RECOVER researchers wanted to learn more about racial and ethnic differences in Long COVID. Researchers used patients’ electronic health records (EHRs) to compare people who had COVID based on their race or ethnicity, whether they were hospitalized due to COVID, and whether they had any health problems related to Long COVID. They looked at data from over 60,000 adults from 5 healthcare systems.

The researchers found that Black and Hispanic adults were more likely to have symptoms of Long COVID compared to White adults – this was true for adults who were and were not hospitalized. The reason for these differences is unclear.

RECOVER researchers wanted to identify conditions and symptoms associated with Long COVID in children (also known as pediatric Long COVID). The researchers analyzed electronic health record (EHR) data to detect conditions and symptoms associated with pediatric Long COVID. The study identified multiple conditions and body systems associated with pediatric Long COVID related to many different organs, such as heart and lung problems. 
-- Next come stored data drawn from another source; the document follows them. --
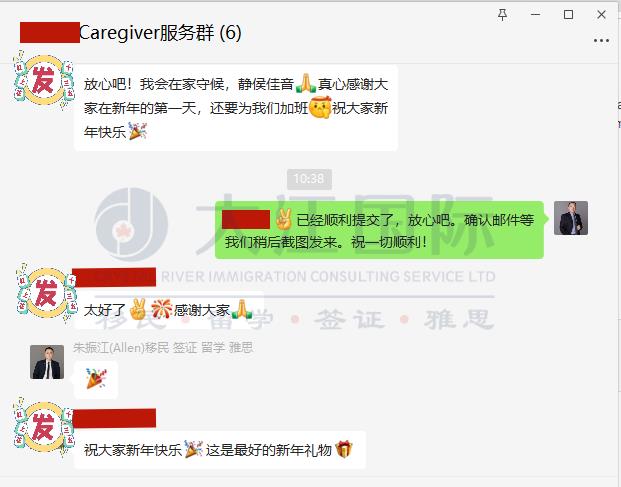
Task: Select the 祝大家新年快乐 这是最好的新年礼物 message
Action: [x=220, y=450]
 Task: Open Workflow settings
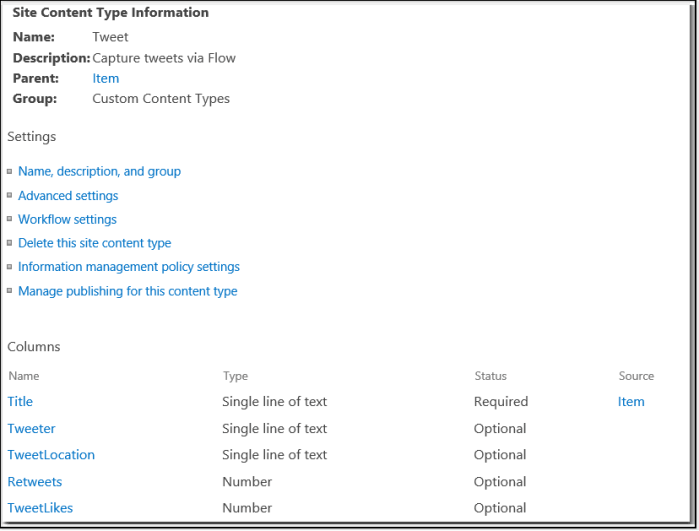coord(67,219)
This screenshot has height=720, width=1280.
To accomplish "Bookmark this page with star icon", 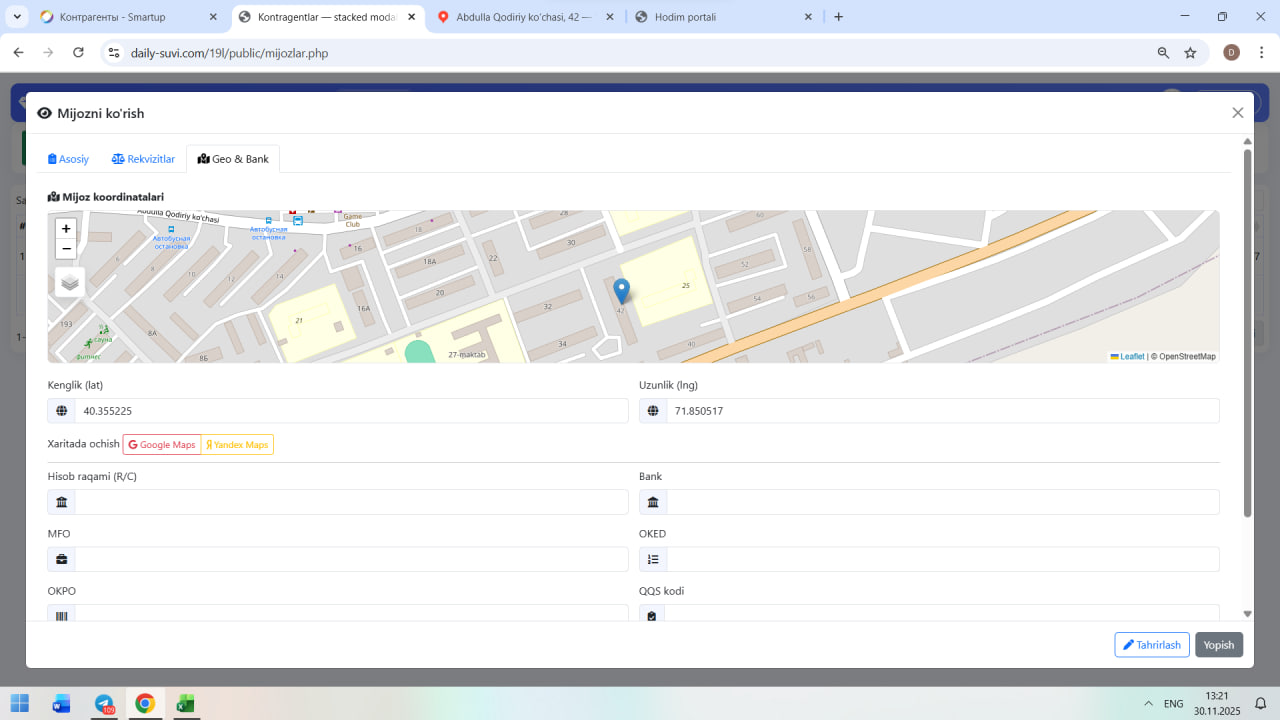I will (1190, 53).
This research is important because these findings use a data-driven approach to detect several new or under-reported conditions and symptoms that should be studied further. Researchers believe that further study may reveal the biological processes that cause these Long COVID symptoms and conditions.

Short Summary
EHR Pediatric

Jhaveri, R; Webb, R; Razzaghi, H; et. al.RECOVER consortium, Journal of the Pediatric Infectious Disease Society

RECOVER researchers explored Multisystem Inflammatory Syndrome in Children (MIS-C), a Long COVID symptom where there is inflammation (swelling) of multiple organ systems. Researchers looked to see if MIS-C can be identified and managed in the home (outpatient) instead of in the hospital (inpatient). 
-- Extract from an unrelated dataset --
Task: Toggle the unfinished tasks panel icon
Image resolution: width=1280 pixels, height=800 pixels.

An organ system is a collection of organs in your body dedicated to maintaining necessary functions. For example, your heart, arteries, and veins make up the Cardiovascular System--the system responsible for maintaining blood flow and delivering oxygen throughout the body.

Researchers were able to identify that in some patients, their MIS-C symptoms were mild enough to be treated at home and not require hospitalization. These results raise awareness that MIS-C can present in milder forms with the option to treat it at home if directed by a physician.

RECOVER researchers analyzed electronic health records (EHR) in order to define Long COVID. Researchers found up to 25 different symptoms that patients who had COVID were more likely to have than those who didn’t have COVID. The symptoms were related to many different organs, such as memory loss, hair loss, and feeling tired. They found that certain types of Long COVID symptoms were more likely to happen in patients who were older, had more severe COVID, or had more health problems before they had COVID.  

This research is important because the findings show that Long COVID affects many organs, and types of Long COVID symptoms differ between certain groups of patients. However, EHR findings are limited in that they can only look at data from the patients' past. In order to confirm these findings, future studies that follow patients' symptoms over time, into the future, are needed. 

RECOVER researchers wanted to find environmental risk factors of Long COVID by comparing the environment of people who had Long COVID to people who didn’t have Long COVID. Environmental risk factors are things about where a person lives that raise their chance of having a health condition, such as air pollution and poor housing conditions. The researchers looked at data from electronic health records (EHRs) of more than 100,000 people in the New York City area and Florida.  

The researchers found that people who lived in areas with higher levels of air pollution, more poverty, and less access to healthy food had a higher chance of getting Long COVID. People in the New York City area had different environmental risk factors than people in Florida.